Babcock International, the diverse engineering concern, is being advised to shed three of its unprofitable businesses.
Stockbroker Panmure Gordon sees little hope of the three businesses – process, environmental (Caldwell), and the Africa division – finding buyers while they trade in the red.
Nick Salmon, Babcock chief executive, concedes that the company is looking at what to do with the loss makers. `There are various options, but nothing is decided,’ he said.
Group profits at the halfway stage fell (post exceptionals) by 75% to £4.68m, and the dividend was sharply cut. Shares have veered wildly from a high of 145p to a low of 45p. They are now in the 60p-65p range.
For the full year, Panmure forecasts £7.8m (against £3.1m) and total dividends of 1.9p (against 3p).

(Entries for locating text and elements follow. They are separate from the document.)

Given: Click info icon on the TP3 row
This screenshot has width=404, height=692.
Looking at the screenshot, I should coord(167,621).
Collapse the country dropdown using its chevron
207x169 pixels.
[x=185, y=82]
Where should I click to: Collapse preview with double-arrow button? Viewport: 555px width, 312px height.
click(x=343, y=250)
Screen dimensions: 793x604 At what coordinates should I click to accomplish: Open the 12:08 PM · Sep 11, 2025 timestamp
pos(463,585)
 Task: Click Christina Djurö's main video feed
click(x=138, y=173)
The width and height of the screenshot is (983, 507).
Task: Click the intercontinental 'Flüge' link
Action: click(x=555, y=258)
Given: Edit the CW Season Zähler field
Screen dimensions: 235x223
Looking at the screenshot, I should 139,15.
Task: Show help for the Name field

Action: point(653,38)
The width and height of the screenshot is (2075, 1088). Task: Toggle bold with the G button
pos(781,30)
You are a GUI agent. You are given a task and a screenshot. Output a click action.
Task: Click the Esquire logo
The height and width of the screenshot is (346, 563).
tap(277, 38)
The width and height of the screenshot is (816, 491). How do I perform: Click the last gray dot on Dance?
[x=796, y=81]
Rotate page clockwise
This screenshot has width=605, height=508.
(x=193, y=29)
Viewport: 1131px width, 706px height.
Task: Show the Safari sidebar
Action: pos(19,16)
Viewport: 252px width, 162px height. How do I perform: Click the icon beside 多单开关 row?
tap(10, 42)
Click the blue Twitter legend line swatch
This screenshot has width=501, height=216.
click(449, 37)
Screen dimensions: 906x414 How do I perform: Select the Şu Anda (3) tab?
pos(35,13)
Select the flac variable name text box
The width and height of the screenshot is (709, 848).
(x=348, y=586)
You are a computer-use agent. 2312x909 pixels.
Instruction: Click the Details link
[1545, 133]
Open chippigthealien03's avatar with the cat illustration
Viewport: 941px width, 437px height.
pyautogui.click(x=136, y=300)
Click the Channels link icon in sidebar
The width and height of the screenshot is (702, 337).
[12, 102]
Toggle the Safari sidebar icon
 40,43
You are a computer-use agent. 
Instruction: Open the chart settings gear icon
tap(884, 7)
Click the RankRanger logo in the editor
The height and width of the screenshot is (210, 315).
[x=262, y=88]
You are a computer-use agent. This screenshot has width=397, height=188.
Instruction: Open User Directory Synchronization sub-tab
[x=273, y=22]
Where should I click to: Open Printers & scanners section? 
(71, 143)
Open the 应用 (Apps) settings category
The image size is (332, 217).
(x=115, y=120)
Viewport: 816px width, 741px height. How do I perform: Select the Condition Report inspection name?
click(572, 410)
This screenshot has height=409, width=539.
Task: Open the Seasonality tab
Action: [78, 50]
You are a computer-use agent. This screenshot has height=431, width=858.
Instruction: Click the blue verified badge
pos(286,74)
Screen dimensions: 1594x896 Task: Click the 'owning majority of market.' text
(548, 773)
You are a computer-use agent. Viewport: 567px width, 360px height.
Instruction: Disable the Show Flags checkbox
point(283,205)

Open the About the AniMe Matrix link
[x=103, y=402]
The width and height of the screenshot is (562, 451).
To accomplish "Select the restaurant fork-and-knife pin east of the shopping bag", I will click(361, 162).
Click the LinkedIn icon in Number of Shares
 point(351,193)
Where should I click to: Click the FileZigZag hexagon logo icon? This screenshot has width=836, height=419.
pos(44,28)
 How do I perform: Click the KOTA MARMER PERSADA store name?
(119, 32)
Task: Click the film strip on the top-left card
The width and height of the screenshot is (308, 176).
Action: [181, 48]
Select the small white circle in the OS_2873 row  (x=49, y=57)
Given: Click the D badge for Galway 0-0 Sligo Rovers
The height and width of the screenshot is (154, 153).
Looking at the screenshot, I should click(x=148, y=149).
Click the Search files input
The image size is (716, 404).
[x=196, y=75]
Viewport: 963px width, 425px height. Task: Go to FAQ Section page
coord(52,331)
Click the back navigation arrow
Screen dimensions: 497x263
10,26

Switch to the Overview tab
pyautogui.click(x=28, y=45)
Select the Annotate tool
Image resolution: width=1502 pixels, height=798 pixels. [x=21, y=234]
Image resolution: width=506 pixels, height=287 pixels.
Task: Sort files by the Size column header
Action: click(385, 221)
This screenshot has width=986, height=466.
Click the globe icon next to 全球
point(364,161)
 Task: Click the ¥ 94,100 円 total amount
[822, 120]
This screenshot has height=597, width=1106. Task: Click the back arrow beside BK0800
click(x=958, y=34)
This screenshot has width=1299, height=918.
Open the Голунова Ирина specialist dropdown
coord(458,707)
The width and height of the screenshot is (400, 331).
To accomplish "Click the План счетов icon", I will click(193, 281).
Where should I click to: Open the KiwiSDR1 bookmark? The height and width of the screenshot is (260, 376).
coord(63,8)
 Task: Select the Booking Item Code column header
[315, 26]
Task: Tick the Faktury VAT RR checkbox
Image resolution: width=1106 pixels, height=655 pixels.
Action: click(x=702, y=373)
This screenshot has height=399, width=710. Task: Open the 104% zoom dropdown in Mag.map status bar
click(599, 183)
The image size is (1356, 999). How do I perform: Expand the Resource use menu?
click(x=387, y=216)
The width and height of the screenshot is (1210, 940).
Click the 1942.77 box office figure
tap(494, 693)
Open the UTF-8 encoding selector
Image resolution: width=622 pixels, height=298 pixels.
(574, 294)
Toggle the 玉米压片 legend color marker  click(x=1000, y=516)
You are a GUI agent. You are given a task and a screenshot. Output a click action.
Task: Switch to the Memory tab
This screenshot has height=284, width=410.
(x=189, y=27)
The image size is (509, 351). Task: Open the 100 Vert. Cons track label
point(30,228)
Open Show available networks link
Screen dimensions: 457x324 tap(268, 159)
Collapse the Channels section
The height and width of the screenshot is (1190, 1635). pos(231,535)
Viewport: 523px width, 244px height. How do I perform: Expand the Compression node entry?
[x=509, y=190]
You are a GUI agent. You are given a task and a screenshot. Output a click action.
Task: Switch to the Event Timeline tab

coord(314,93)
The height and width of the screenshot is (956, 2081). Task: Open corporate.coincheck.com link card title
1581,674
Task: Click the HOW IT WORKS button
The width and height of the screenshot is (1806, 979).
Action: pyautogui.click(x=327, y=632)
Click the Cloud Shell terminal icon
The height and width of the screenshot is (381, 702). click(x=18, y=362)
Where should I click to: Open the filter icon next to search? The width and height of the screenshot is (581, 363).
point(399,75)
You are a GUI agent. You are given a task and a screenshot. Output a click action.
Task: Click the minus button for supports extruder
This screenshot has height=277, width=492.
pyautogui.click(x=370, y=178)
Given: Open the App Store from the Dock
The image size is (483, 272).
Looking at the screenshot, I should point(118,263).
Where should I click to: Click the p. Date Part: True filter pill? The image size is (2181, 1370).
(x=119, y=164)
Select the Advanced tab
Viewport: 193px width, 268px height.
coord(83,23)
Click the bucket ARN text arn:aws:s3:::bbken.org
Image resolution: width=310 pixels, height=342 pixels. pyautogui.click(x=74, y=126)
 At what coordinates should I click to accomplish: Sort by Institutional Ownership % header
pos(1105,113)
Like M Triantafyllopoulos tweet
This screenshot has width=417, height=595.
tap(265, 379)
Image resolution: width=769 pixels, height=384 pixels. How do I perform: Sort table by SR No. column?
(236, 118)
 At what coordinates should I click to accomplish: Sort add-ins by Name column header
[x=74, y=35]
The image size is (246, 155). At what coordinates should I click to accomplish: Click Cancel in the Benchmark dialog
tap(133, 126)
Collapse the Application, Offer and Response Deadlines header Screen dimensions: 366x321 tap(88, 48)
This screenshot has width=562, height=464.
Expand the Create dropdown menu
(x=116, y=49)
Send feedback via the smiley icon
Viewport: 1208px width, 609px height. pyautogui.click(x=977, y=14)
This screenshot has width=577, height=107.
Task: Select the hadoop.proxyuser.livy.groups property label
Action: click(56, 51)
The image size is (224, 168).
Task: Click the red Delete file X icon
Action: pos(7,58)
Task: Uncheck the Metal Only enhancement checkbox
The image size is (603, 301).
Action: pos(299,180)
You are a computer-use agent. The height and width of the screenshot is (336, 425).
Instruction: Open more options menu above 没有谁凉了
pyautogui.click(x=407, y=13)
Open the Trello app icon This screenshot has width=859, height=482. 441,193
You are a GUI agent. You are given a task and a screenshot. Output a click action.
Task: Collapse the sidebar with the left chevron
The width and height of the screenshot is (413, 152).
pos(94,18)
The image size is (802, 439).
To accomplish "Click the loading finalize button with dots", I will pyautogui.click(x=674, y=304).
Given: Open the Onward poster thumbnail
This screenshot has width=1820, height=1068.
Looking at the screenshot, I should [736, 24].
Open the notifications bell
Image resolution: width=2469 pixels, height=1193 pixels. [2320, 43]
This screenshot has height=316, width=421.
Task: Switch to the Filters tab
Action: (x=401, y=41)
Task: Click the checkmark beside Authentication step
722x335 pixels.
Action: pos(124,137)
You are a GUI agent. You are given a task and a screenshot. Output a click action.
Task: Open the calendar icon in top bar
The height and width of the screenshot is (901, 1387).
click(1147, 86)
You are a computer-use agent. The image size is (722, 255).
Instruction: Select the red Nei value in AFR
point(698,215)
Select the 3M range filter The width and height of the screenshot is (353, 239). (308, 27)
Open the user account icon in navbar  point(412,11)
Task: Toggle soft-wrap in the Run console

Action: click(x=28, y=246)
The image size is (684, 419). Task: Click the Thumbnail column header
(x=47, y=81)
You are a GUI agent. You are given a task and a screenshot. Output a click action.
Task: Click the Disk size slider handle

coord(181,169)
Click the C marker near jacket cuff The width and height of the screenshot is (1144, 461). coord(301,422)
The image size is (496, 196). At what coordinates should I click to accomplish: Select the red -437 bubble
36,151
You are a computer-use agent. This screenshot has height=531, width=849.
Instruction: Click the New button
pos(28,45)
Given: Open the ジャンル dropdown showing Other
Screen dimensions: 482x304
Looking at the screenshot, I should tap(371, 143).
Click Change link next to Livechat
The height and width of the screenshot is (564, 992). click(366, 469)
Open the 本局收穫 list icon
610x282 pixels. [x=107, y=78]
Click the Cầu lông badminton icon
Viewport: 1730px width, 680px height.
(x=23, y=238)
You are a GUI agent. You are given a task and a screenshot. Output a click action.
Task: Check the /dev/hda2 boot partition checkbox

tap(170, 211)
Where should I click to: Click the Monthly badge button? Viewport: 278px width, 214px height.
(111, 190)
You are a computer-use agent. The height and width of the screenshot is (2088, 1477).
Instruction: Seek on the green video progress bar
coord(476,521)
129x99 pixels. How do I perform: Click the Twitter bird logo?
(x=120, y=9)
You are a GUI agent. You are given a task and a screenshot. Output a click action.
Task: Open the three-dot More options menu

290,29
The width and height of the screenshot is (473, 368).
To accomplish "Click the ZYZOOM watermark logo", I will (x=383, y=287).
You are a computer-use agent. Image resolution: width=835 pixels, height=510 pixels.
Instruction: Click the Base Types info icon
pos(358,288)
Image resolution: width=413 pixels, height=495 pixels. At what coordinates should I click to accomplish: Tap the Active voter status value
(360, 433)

The broker expects strong performances from the two core businesses, materials handling and facilities management. It sees the crux problem in the process division as lack of proprietary technology and forecasts a loss of £4m this year. Babcock should either grow the business via joint ventures or exit from the market.
Caldwell, which reprocesses industrial dust into saleable products, is seen as a drain on profits and cash and Panmure believes Babcock is ready to quit the venture. Caldwell is forecast to lose £4m this year.
Panmure pencils in a loss of £2.5m for Africa – `a disaster area’- and is sceptical that the business, concerned mainly with the repair and maintenance of energy plant, can be sold to Mitsui, which brought the energy arm from Babcock last year.
The `jewel’ in Babcock’s crown, materials handling, has recovered from a sharp setback and looks good for £4m profits this time.
Facilities management, the main moneyspinner, will benefit from the addition of Rosyth Dock, acquired last December for a `bargain’ net £20.5m. For this year, Panmure forecasts profits of £14.8m from the business, rising to at least £15.5m next year.
For the group as a whole it has downgraded its pre-tax 1997-98 estimate by £3m to £15m because of uncertainties over the future of the loss-making businesses.